> **Exercise brief**
Copy all the lines of the data that include the word "will".

═══ Extracted entries

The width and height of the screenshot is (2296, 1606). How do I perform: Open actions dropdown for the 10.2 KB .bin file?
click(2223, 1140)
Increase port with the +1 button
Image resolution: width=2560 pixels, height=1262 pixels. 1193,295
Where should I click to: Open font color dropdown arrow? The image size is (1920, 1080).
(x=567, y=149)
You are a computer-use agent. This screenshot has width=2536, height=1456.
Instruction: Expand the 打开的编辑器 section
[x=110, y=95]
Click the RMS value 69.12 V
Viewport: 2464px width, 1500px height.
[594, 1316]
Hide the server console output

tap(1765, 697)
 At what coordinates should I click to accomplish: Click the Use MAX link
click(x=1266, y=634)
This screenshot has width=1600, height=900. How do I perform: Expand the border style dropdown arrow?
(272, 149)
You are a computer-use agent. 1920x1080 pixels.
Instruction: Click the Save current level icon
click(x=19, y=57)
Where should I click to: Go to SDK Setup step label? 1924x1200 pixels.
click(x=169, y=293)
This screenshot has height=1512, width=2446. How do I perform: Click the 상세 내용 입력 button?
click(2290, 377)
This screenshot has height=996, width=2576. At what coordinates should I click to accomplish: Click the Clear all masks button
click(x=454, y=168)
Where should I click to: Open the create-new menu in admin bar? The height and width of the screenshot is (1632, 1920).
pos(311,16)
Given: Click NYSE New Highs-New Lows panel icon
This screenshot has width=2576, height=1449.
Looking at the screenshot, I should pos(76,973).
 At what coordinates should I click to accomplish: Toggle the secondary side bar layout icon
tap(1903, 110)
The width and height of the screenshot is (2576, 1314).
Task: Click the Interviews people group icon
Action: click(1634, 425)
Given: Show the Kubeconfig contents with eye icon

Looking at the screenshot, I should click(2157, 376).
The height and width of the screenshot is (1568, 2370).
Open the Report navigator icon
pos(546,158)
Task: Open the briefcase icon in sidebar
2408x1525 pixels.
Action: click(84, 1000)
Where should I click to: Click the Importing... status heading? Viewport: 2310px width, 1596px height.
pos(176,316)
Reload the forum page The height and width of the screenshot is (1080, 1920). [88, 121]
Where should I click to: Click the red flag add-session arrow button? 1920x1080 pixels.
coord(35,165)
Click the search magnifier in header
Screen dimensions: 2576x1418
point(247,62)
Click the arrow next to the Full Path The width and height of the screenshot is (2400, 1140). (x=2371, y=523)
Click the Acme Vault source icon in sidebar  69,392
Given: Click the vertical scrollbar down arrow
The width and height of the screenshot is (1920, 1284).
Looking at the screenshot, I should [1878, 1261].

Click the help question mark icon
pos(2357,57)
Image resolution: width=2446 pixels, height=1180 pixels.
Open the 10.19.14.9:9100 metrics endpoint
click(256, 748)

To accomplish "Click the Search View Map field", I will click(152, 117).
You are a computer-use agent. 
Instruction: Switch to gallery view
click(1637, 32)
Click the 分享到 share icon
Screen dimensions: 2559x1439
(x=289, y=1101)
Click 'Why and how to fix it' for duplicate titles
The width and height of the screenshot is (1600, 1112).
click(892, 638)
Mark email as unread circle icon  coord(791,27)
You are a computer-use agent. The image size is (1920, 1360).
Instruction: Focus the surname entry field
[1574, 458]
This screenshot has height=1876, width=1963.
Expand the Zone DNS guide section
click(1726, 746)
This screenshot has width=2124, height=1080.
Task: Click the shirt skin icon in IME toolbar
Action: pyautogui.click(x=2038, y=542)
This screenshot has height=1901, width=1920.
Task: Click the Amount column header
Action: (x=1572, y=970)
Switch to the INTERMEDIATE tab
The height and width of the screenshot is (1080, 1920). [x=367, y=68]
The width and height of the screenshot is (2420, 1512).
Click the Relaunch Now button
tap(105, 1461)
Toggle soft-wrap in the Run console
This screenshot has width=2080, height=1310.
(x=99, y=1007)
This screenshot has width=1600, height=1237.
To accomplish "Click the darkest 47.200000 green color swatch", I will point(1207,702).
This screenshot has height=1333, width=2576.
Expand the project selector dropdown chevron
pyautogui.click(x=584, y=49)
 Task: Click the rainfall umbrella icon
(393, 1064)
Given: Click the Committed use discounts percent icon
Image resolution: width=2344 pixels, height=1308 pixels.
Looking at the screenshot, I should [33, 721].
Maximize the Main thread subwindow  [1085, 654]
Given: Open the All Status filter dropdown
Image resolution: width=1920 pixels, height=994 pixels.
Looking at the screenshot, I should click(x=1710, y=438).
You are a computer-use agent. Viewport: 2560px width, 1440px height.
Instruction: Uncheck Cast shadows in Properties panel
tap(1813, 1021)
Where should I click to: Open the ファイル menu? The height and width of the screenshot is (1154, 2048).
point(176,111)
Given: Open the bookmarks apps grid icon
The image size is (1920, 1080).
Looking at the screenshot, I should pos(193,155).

══════

> **Response to this exercise**
To accomplish "Click the Search View Map field", I will click(152, 117).
To accomplish "Click the darkest 47.200000 green color swatch", I will point(1207,702).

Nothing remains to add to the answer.